<<<<
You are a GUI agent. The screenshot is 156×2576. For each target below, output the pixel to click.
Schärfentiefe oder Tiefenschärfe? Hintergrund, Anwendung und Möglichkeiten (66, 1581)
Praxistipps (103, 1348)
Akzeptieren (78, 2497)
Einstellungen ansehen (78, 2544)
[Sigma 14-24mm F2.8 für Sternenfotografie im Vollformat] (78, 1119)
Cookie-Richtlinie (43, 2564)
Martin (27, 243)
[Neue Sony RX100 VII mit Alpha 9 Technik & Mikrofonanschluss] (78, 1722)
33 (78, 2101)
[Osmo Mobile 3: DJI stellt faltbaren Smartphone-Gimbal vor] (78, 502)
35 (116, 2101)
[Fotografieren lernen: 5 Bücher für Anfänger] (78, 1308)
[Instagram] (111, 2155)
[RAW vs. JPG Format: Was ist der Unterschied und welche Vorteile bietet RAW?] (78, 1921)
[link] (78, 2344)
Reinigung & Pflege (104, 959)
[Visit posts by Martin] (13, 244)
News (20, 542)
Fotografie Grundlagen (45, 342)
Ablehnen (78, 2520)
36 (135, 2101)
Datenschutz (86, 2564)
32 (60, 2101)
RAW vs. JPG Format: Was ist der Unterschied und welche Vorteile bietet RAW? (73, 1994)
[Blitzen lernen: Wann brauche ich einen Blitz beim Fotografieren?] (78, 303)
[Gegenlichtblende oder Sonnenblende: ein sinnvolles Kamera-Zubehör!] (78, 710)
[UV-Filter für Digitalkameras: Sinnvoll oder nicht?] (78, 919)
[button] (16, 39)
>>>>
<<<<
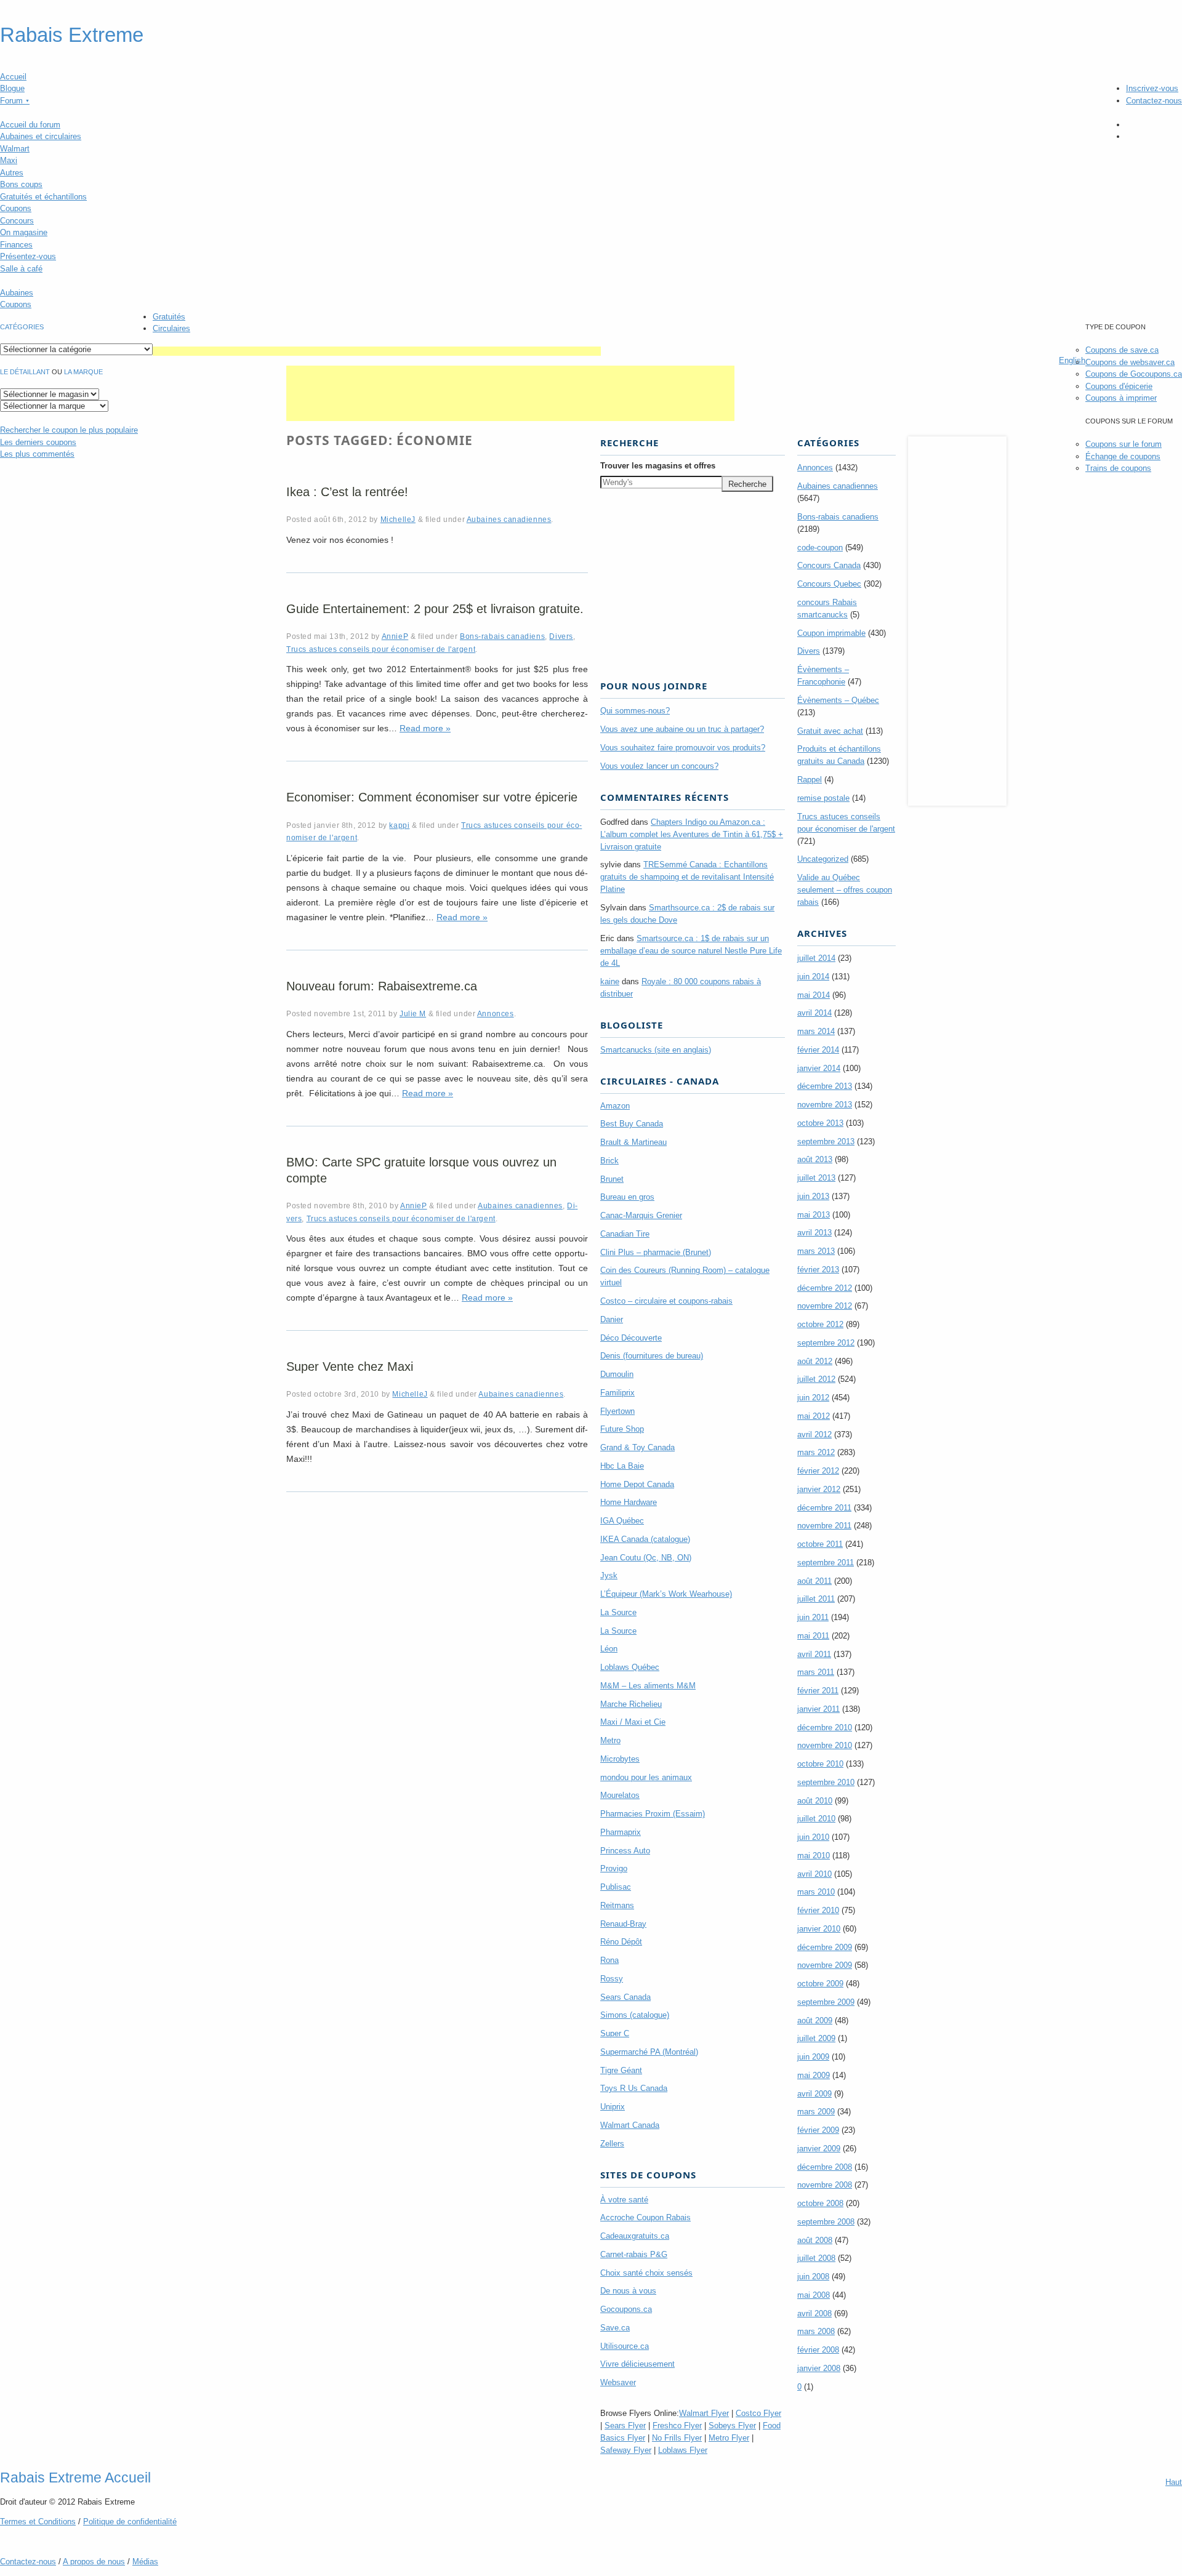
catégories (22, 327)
>>>>
■ WHAT IS REQUIRED: Within the listing above, give again exactly every line from the line with "You are a GUI" through the line with "[Gegenlichtblende oder Sonnenblende: ein", both included, and no other line.

■ RESPONSE:
You are a GUI agent. The screenshot is 156×2576. For each target below, output the pixel to click.
Schärfentiefe oder Tiefenschärfe? Hintergrund, Anwendung und Möglichkeiten (66, 1581)
Praxistipps (103, 1348)
Akzeptieren (78, 2497)
Einstellungen ansehen (78, 2544)
[Sigma 14-24mm F2.8 für Sternenfotografie im Vollformat] (78, 1119)
Cookie-Richtlinie (43, 2564)
Martin (27, 243)
[Neue Sony RX100 VII mit Alpha 9 Technik & Mikrofonanschluss] (78, 1722)
33 (78, 2101)
[Osmo Mobile 3: DJI stellt faltbaren Smartphone-Gimbal vor] (78, 502)
35 (116, 2101)
[Fotografieren lernen: 5 Bücher für Anfänger] (78, 1308)
[Instagram] (111, 2155)
[RAW vs. JPG Format: Was ist der Unterschied und welche Vorteile bietet RAW?] (78, 1921)
[link] (78, 2344)
Reinigung & Pflege (104, 959)
[Visit posts by Martin] (13, 244)
News (20, 542)
Fotografie Grundlagen (45, 342)
Ablehnen (78, 2520)
36 (135, 2101)
Datenschutz (86, 2564)
32 (60, 2101)
RAW vs. JPG Format: Was ist der Unterschied und welche Vorteile bietet RAW? (73, 1994)
[Blitzen lernen: Wann brauche ich einen Blitz beim Fotografieren?] (78, 303)
[Gegenlichtblende oder Sonnenblende: ein sinnvolles Kamera-Zubehör!] (78, 710)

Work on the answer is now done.